L’anima diviene, alla luce del presente lavoro, un costrutto utile nell’affrontare il lavoro con le donne vittime di violenza nella misura in cui il termine stesso di “anima” viene utilizzato quale metafora all’interno di un percorso terapeutico. Metafora, offerta dal terapeuta, che può rappresentare particolari lenti con le quali osservare. Una sorta di metafora della metafora (vedi paragrafi precedenti).
Lo stesso Jay Haley nel suo lavoro “Terapie non comuni”(1973) afferma come il cambiamento possa essere raggiunto quale obiettivo comunicandolo in forma di metafora .
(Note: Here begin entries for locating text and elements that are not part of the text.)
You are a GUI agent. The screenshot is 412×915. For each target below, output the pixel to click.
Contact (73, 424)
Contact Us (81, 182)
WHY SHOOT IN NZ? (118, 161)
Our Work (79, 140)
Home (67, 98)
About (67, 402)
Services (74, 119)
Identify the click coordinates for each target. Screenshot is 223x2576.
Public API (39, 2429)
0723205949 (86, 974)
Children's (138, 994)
Nel descrivere il lavoro di Milton Erickson come un modo di affrontare il problema di un soggetto che resiste alle direttive del terapeuta possa essere quello di comunicare in forma analogica o metaforica. Se il soggetto oppone resistenza ad A, il terapeuta può parlare di B e quando A e B sono in rapporto metaforico, il soggetto farà questo collegamento “spontaneamente” e risponderà in maniera adeguata […]. Erickson nel comunicare spesso con i suoi pazienti non interpreta il significato della metafora al suo interlocutore. Sembra che sempre secondo Erickson la “profondità” e la “radicalità” del cambiamento possano essere ostacolate se la persona è costretta a subire una traduzione della comunicazione.
La figura metaforica dell’ “integrità dell’anima”, nel presente lavoro, vuole fungere da macrocornice entro la quale poter far rientrare tutto ciò che accade in un percorso di sostegno e terapia con una donna vittima di violenza dove l’anima, sempre in senso metaforico, può racchiudere tutto ciò che la donna stessa porta come intatto, integro nonostante la violenza subita.1 J., Y., Hayez, Maltraitance dirigée contre les enfants en Belgique francophone, Acta Psichiatrica Belgica (rivista), 2005.
2 dal latino anima, da avvicinare al greco “anemos” che significa “vento e soffio”.